The covalent structure of cartilage collagen. Amino acid sequence of residues 552-661 of bovine alpha1(II) chains

Abstract

The covalent structure of the first 111 residues from the N-terminus of peptide alpha1(II)-CB10 from bovine nasal-cartilage collagen is presented. This region comprises residues 552-661 of the alpha1(II) chain. The sequence was determined by automated Edman degradation of peptide alpha1(II)-CB10 and of peptides produced by cleavage with trypsin and hydroxylamine. Comparison of this region of the alpha1(II) chain with the homologous segment of the alpha1(I) chain indicated a homology level of 85%, slightly higher than that of 81% reported for the N-terminal region of the alpha1(II) chain (Butler, Miller & Finch (1976) Biochemistry15, 3000-3006). The occurrence of two residues of glycosylated hydroxylysine was established at positions 564 and 603, the first present exclusively as galactosylhydroxylysine and the latter as a mixture of galactosylhydroxylysine and glucosylgalactosylhydroxylysine. Also, two residues at positions 648 and 657 were tentatively identified as glycosylated hydroxylysines. The amino acid sequences adjacent to the hydroxylysine residues so far identified in the alpha1(II) chain were compared with the homologous regions of the alpha1(I) and alpha2 chains, but no obvious prerequisite for hydroxylation could be seen. From comparison with the homologous sequence of the alpha1(I) chain, it appears that the alpha1(II)-chain sequence presented here contains three more amino acids than that reported for the alpha1(I) chain.
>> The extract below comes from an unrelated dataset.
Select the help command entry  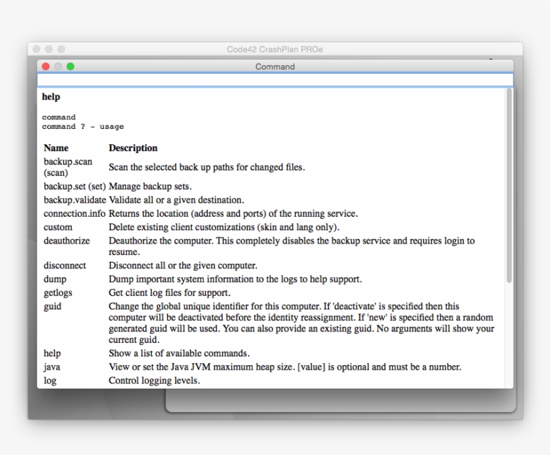coord(52,353)
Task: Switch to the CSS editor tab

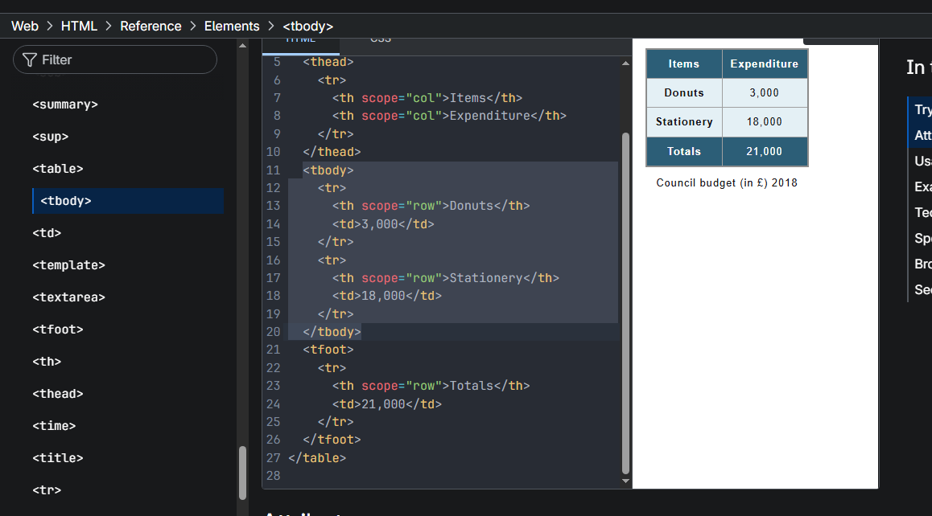Action: [x=381, y=42]
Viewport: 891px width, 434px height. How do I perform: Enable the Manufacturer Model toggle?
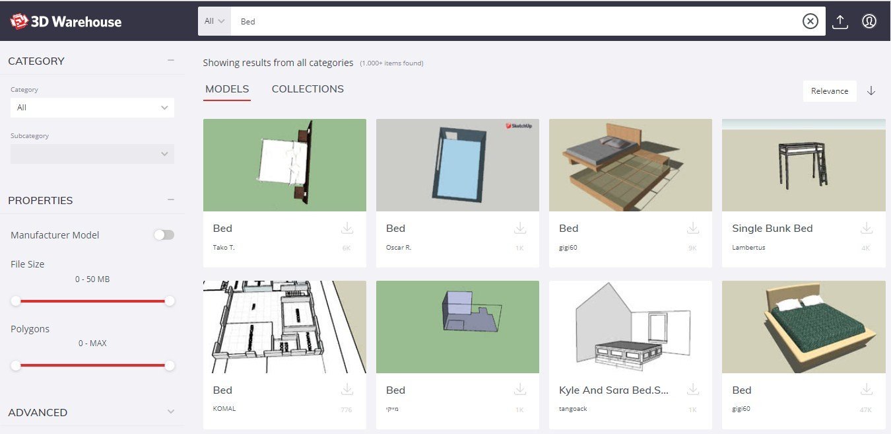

This triplet would be interposed between residues 63 and 64 of the reported sequence of peptide alpha1(I)-CB7 from calf skin collagen. Data on the purification of the subpeptides and their amino acid compositions have been deposited as Supplementary Publication SUP 50087 (7 pages) at the British Library Lending Division, Boston Spa, Wetherby, West Yorkshire LS23 7BQ, U.K., from whom copies can be obtained on the terms indicated in Biochem. J. (1978) 169, 5.